I received my first cyclamen plant as a young teenager and fell in love with the heart-shaped, marbled leaves and bright, upswept flowers. They are a favorite gift at this time of year for friends and family of any age since they bloom in the Valentine colors: tones of red, pink and white.
On a trip to southern France early one March, I saw cyclamen used in outdoor containers and planted in the ground en masse as spring annuals. Some were springing out of rock fissures or graced the ground beneath olive trees. I loved the idea, but quickly realized that these plants wouldn’t work in our rainy spring climate! The house plant version was bred in the 1800s from Cyclamen persicum, native to Israel and Syria. It really does prefer that dry eastern Mediterranean climate where the plant naturalizes readily.

Cyclamen
from gardeners.com
Thriving in cool (around 62 degrees) and bright conditions, the hybrid indoor cyclamens of today are a bit fussy about their water needs. Do not overwater! Keep water off the crown by watering only from below. Be sure to set the plastic pot into a larger decorative pot without holes (or cachepot) and let the roots absorb the water you add to the cachepot. When you notice that the water has evaporated in the cachepot and the soil is drying out, add more water from below. Set away from direct heat. As leaves yellow, carefully pull them off with your fingertips. A scissor cut may induce bulb rot below. Equally important is to pull off the faded blossoms instead of cutting them to the base.

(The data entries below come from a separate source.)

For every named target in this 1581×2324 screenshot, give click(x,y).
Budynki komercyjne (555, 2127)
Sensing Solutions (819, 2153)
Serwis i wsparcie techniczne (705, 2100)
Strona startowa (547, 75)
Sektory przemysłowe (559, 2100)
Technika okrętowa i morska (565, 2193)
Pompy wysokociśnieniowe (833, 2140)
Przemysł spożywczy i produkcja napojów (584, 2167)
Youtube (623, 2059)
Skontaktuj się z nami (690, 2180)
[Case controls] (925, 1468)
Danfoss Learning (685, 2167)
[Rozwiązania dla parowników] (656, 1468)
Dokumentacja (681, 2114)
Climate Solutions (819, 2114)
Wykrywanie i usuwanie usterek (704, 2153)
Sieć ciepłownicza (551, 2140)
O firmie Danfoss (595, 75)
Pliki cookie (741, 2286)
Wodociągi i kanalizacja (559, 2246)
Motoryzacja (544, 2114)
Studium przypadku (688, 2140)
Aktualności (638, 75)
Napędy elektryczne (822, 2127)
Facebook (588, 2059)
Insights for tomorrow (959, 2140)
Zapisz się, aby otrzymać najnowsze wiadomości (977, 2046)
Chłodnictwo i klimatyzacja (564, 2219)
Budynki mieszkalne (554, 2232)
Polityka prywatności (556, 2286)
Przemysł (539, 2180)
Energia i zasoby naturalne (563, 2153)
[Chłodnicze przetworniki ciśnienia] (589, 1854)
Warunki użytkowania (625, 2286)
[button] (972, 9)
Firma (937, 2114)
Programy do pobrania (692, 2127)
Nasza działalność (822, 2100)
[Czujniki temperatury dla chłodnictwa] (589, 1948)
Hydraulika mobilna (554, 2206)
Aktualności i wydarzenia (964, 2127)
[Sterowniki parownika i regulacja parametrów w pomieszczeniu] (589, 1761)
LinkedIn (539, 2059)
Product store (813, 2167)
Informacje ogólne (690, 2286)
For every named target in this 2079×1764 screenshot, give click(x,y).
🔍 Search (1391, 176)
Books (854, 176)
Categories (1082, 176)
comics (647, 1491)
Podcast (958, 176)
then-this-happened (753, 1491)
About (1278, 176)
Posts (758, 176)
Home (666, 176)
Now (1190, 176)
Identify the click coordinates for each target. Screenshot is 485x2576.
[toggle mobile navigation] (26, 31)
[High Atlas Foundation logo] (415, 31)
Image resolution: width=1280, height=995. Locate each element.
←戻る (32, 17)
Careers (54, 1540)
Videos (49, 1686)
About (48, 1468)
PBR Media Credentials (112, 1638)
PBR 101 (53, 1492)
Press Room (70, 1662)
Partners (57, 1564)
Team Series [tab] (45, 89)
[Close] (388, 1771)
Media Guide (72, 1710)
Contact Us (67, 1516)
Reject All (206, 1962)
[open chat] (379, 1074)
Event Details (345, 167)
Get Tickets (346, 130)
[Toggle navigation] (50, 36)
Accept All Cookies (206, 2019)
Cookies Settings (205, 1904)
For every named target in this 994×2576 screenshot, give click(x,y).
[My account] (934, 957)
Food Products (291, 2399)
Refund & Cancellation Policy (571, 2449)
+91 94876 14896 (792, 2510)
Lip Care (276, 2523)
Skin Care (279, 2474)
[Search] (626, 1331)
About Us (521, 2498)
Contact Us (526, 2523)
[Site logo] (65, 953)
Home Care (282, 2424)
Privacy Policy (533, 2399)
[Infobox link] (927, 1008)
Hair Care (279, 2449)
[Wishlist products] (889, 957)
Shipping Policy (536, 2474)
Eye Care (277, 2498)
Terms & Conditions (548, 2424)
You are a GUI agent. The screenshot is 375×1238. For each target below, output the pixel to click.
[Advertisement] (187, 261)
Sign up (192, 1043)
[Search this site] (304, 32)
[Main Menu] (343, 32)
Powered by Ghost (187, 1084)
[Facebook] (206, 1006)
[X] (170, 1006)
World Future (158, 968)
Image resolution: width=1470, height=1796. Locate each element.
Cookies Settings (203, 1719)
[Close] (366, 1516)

Your plant will go dormant as summer begins. That means all the foliage will disappear and only the corm (bulb) will remain in the soil. What now?
One method: Stop watering after it stops blooming around April or early May. Let the last leaves stay on the plant, even though they are browned out. Keep as cool as possible and don’t let the soil dry out completely. Keep outdoors on a partially shaded porch or terrace. Repot the plant in the fall for winter blooming, using a well drained soil that is half compost or potting soil and half sand, perlite or vermiculite. The corm should stick out of the soil a bit. Water and grow on indoors with cool, bright conditions as above. The plant should rebloom by January.
You might want to try a hardy species, Cyclamen hederifolium, outdoors in your garden. This one blooms in the fall and is native to Italy and the coast east to Turkey. Its leaves resemble those of the familiar houseplant and will appear after the flowers. I have a small plant in my garden that has produced leaves but not flowers (so far).